3rd June, 1926


(Due to arrive Melbourne-3.7.26)

My dear P.M.,

I think I should tell you that Henderson [1], in his private letters to me, does not seem to be very happy. In fact he hinted in a recent letter that he felt that he did not want to continue in the appointment after the end of this year. I gather that his main trouble is that he is under the Secretary to your P.M.'s Department [2], whereas he feels that his Branch should be autonomous, answering direct to yourself I do not know how things are working out at his end, but I can imagine that if he is interfered with by the Secretary of the P.M.'s Department, the position would be rather anomalous and difficult.

I have naturally not told Henderson that I am writing you about this, but I think you ought to know, as I take it that you will not want to lose him over a comparatively small point. [3]

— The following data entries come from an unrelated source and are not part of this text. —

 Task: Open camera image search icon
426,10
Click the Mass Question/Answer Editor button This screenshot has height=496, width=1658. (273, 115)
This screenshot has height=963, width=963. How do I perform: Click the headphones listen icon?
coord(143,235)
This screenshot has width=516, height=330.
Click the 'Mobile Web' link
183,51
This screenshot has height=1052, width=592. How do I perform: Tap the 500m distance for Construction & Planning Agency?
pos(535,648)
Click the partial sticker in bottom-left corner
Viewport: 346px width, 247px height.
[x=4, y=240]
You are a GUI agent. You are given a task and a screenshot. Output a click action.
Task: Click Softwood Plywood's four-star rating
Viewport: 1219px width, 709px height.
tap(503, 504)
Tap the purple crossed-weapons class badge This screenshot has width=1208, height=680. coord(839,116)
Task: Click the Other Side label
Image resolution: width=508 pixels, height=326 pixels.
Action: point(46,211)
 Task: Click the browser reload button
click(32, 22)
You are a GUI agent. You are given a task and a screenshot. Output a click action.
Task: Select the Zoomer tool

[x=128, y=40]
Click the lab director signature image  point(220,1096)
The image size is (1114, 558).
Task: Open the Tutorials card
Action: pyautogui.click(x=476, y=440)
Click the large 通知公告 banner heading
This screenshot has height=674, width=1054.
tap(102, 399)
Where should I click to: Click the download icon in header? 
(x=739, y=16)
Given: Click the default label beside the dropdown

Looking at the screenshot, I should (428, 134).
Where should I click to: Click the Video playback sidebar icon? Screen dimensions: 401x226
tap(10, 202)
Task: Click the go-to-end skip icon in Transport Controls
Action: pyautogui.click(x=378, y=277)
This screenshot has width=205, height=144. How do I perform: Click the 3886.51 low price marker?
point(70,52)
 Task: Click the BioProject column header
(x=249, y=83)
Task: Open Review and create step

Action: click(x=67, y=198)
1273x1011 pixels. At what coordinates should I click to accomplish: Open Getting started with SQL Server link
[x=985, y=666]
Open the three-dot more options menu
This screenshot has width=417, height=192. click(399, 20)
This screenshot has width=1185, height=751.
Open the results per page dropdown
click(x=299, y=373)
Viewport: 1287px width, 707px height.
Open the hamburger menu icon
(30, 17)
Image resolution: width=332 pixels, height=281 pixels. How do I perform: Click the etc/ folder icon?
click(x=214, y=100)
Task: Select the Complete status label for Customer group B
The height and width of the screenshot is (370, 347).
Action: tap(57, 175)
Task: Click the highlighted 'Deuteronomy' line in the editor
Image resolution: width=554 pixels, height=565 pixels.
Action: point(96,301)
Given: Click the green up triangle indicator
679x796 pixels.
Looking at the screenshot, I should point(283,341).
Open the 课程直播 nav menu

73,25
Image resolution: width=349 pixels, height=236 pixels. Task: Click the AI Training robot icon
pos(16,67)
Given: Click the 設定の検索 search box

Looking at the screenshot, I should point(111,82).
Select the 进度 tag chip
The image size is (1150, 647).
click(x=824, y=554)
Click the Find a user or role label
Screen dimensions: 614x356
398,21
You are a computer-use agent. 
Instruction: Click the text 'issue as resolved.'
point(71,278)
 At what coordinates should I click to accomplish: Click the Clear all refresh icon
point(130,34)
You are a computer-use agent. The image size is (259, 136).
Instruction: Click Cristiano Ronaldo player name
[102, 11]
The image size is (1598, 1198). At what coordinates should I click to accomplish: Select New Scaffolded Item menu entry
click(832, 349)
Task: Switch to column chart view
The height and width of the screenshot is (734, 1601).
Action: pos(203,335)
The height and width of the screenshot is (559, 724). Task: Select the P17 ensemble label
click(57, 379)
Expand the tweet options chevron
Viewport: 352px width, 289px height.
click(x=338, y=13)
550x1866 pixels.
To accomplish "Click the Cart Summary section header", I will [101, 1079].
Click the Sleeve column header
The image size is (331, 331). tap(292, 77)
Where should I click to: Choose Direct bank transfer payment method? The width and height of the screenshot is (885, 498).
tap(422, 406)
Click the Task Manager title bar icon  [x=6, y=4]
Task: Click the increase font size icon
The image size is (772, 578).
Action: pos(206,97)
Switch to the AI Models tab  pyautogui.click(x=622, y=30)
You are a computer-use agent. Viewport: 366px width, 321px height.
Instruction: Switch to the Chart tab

I do not know whom you have in mind to replace me here at the end of the year. [4] I expect you will bring someone home with you for the purpose. I have mentioned Longfield Lloyd [5] (representative of the Attorney-General's Department in Sydney-Major Jones' [6] man) to you before, as I think he would do the job well and he is already a Civil Servant. However, he has no means outside his pay, although that is far from being a primary consideration, particularly if you increase the salary here to, say, 1,250. I need not say that I have no interest in Lloyd other than thinking him an able, energetic-minded man, and an unusual type for an Australian Civil Servant. Also he has some considerable knowledge of Japanese, which he has learnt in his own time. This would possibly make him of use in the Far East later on. [6]

I am, Yours sincerely, R. G. CASEY

1 Dr Walter Henderson, Head of the External Affairs Branch.

2 P. E. Deane, Secretary of the Prime Minister's Department.

3 In a reply dated 17 July (on file AA:A1420), Bruce praised Henderson very highly, understood Henderson's dissatisfaction and was 'almost convinced' that Henderson should be given a grander title ('something in the nature of an Under-Secretary') and direct access to the Prime Minister.

4 In the same letter, Bruce expressed surprise but not dismay that Casey proposed to surrender the London post at the end of 1926, urging only that he remain until after the planned Imperial Conference.

5 Major E. E. Longfield Lloyd.

6 Major H. E. Jones, Director of the Commonwealth Investigation Branch and Security Section.

7 Lloyd in fact served as Australian Trade Commissioner in Japan 1935-37 and as Government Commissioner in Japan 1937-40.